It looks like it was expanded in 10.5, then, but 10.4 and prior use the 16-bit variables. Regardless of whether it handles overflows or not, my little joke was meant to illustrate that too many developers (generally speaking) think that resources (generally speaking) are unlimited and put no thought into what to do if an error occurs or how to handle requirements that are potentially huge.

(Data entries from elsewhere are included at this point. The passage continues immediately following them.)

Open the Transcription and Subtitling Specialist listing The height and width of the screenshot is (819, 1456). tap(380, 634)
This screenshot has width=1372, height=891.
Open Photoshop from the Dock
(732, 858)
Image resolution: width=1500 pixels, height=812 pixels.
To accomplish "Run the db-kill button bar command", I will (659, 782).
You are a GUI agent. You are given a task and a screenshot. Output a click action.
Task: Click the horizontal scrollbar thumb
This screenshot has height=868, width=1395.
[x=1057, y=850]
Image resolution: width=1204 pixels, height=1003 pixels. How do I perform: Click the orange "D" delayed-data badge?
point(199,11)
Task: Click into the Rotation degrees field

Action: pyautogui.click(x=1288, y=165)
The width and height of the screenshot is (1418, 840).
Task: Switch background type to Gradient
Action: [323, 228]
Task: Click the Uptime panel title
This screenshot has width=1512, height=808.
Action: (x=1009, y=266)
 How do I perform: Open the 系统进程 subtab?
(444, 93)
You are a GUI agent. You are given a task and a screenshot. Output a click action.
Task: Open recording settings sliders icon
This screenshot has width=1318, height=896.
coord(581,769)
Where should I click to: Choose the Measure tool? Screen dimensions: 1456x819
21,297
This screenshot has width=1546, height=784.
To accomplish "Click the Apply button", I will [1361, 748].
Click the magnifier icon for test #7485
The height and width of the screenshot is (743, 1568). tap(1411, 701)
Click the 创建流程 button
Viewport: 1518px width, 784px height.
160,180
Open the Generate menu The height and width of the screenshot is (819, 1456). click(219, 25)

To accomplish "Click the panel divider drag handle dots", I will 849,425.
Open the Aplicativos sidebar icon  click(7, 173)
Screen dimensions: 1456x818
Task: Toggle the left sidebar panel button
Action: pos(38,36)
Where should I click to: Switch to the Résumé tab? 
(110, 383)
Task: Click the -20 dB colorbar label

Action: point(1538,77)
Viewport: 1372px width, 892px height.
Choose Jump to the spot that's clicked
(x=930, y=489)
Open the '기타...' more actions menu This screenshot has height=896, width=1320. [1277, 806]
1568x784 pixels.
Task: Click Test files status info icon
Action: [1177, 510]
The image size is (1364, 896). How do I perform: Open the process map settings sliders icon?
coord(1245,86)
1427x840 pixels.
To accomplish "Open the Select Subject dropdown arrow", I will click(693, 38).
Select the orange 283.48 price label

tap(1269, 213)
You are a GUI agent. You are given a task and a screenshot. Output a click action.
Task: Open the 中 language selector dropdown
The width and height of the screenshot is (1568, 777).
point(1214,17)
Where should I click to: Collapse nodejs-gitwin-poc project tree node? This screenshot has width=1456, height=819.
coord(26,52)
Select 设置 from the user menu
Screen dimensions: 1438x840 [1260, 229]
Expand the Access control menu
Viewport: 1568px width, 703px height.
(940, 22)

I'm not saying those on this list think this way, but when people say that there's no cost to this or that approach, I just want to say, "Get thee a computer science degree!"

Michael Ash wrote:
On Sat, Jul 12, 2008 at 1:24 PM, Marcel Weiher <[EMAIL PROTECTED]> wrote:
No, the inline reference count is available for all CF objects, and not
limited to 64 bit.
What version of the structure are you looking at?  For example
 http://www.cocoadev.com/index.pl?HowToCreateTollFreeBridgedClass shows this
version, which matches what I got from opensource.apple.com

I was looking at:

http://www.opensource.apple.com/darwinsource/projects/apsl/CF-476.10/CFRuntime.h

It defines:

typedef struct __CFRuntimeBase {
    uintptr_t _cfisa;
    uint8_t _cfinfo[4];
#if __LP64__
    uint32_t _rc;
#endif
} CFRuntimeBase;

I guess this isn't the right one, then.

To Gary, about 16-bit refcounts, I'd imagine that there's some logic
in there where if you hit 0xFFFF, it considers that to be a flag to
use an external refcount instead, at the cost of some speed.